*WORK TASK:* What is wanted is every line below from the one with "Click the Print icon in the toolbar" up to and including the one with "Open the Pedidos Web bag icon", retyped exactly, pictures excluded, nothing else.

*EXTRACTED RECORDS:*
------------------------------------------------

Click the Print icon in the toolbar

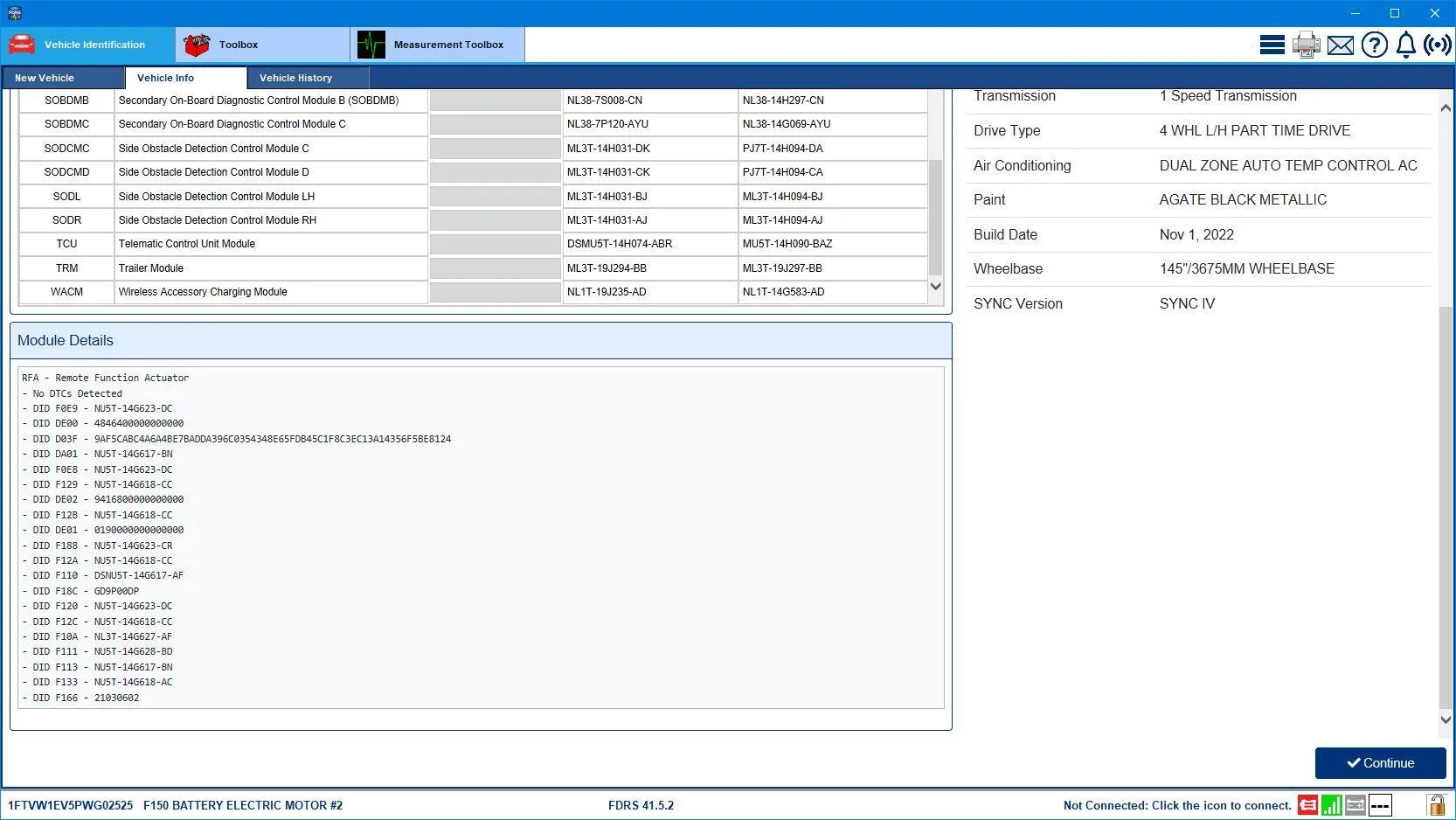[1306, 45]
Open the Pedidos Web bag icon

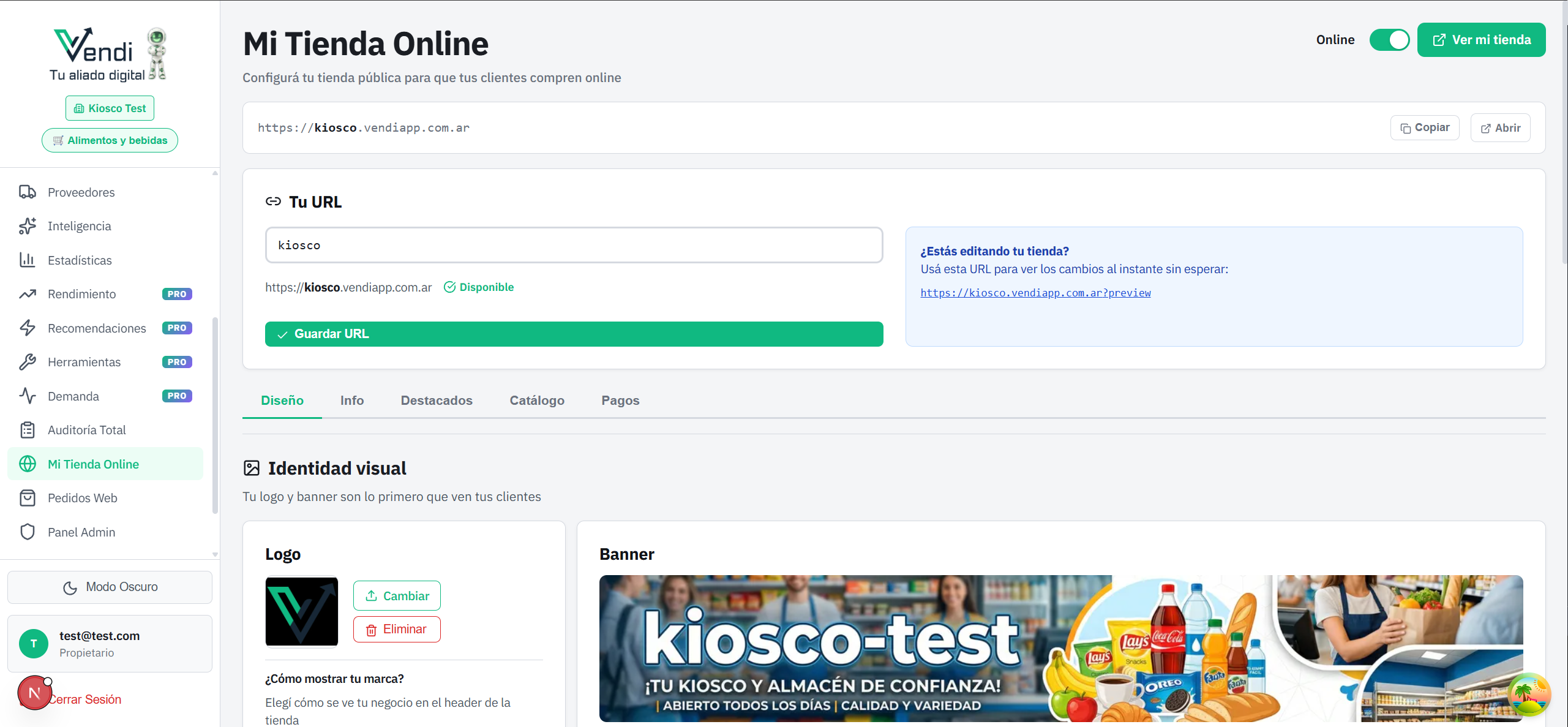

------------------------------------------------

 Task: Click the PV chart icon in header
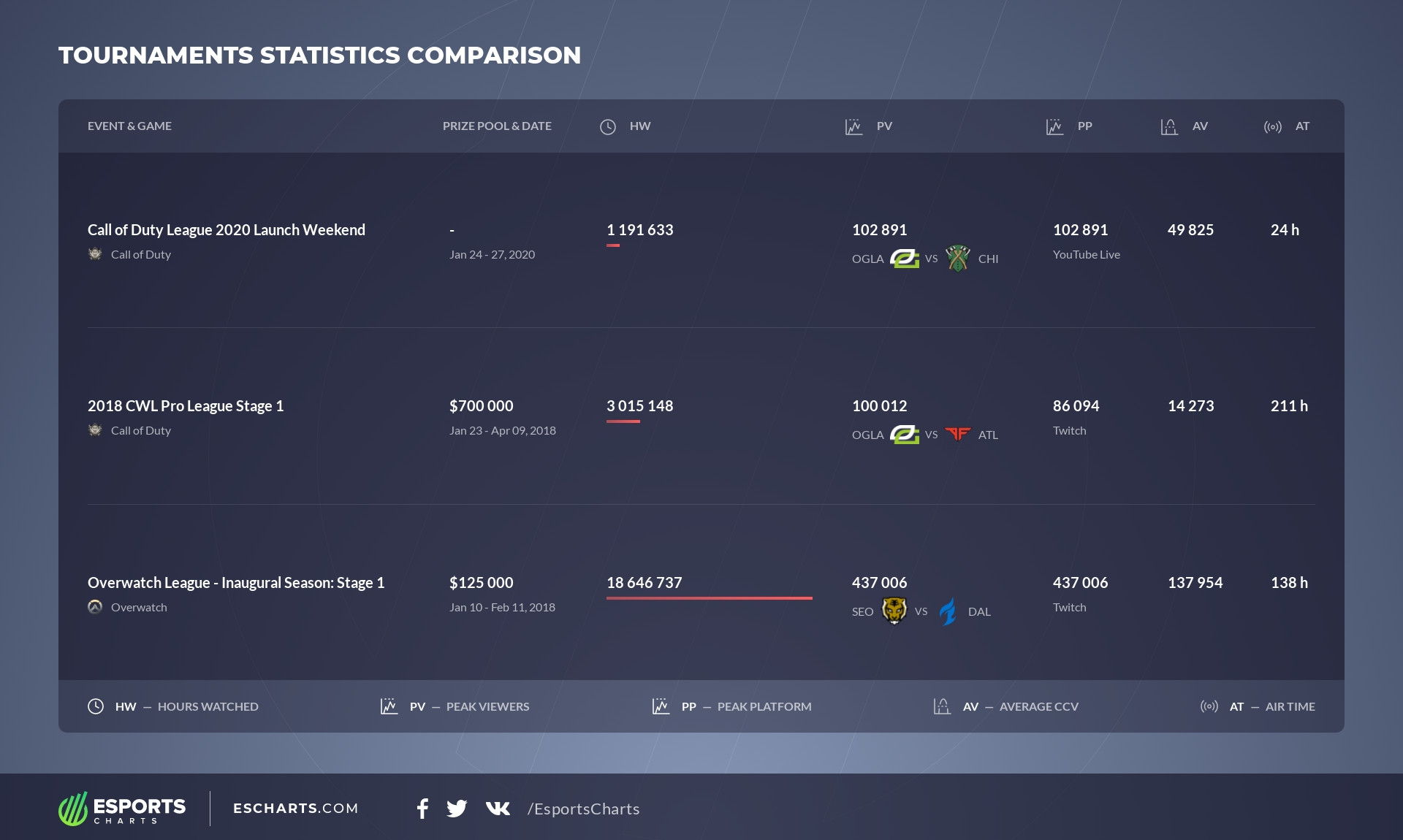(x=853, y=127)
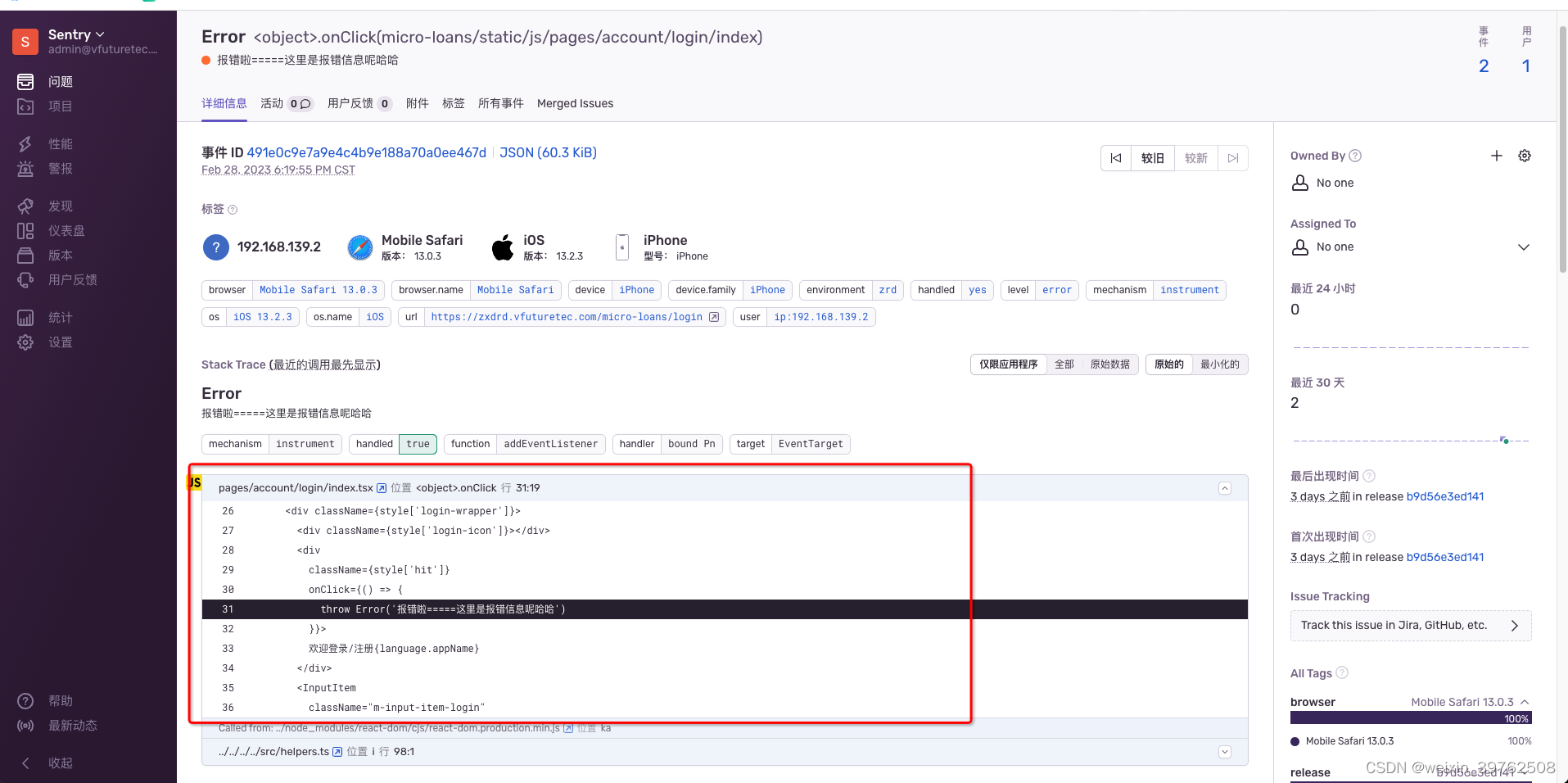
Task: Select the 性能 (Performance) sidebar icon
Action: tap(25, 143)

------------------------------------------------

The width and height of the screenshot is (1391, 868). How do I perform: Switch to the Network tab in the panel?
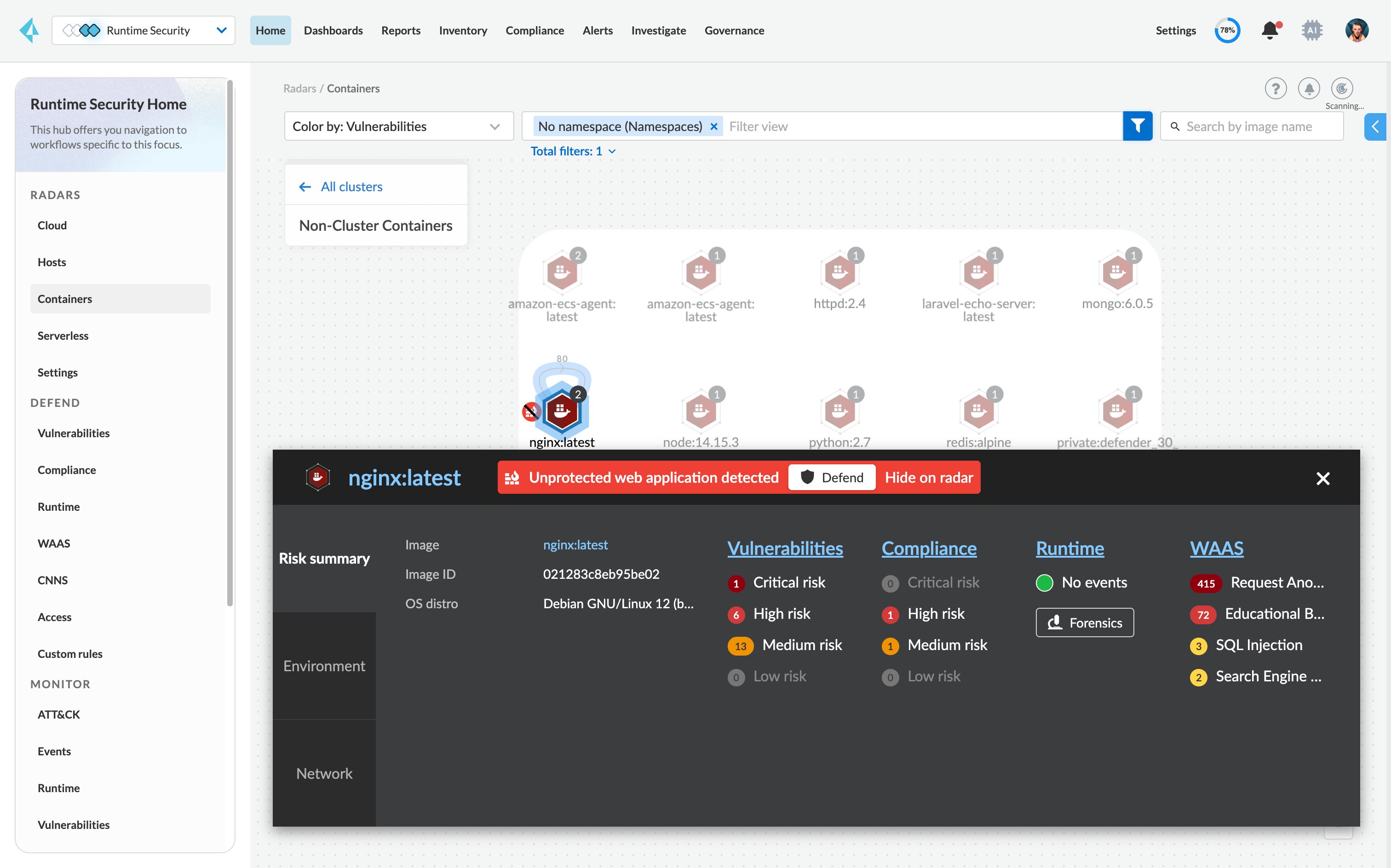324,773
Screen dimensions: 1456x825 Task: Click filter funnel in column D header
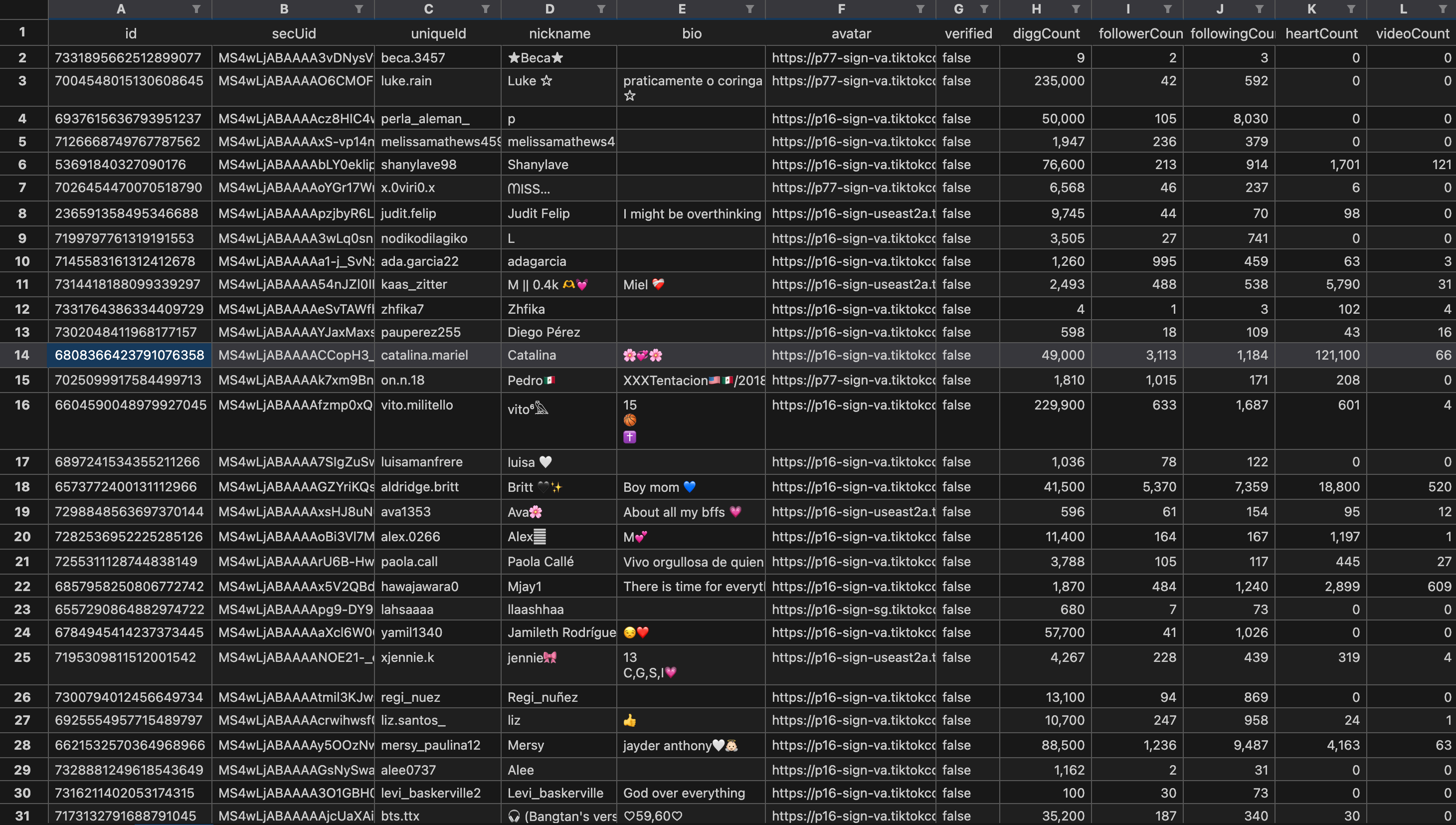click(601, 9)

------------------------------------------------

*WRITTEN RESPONSE:*
Click the Print icon in the toolbar

[1306, 45]
Open the Pedidos Web bag icon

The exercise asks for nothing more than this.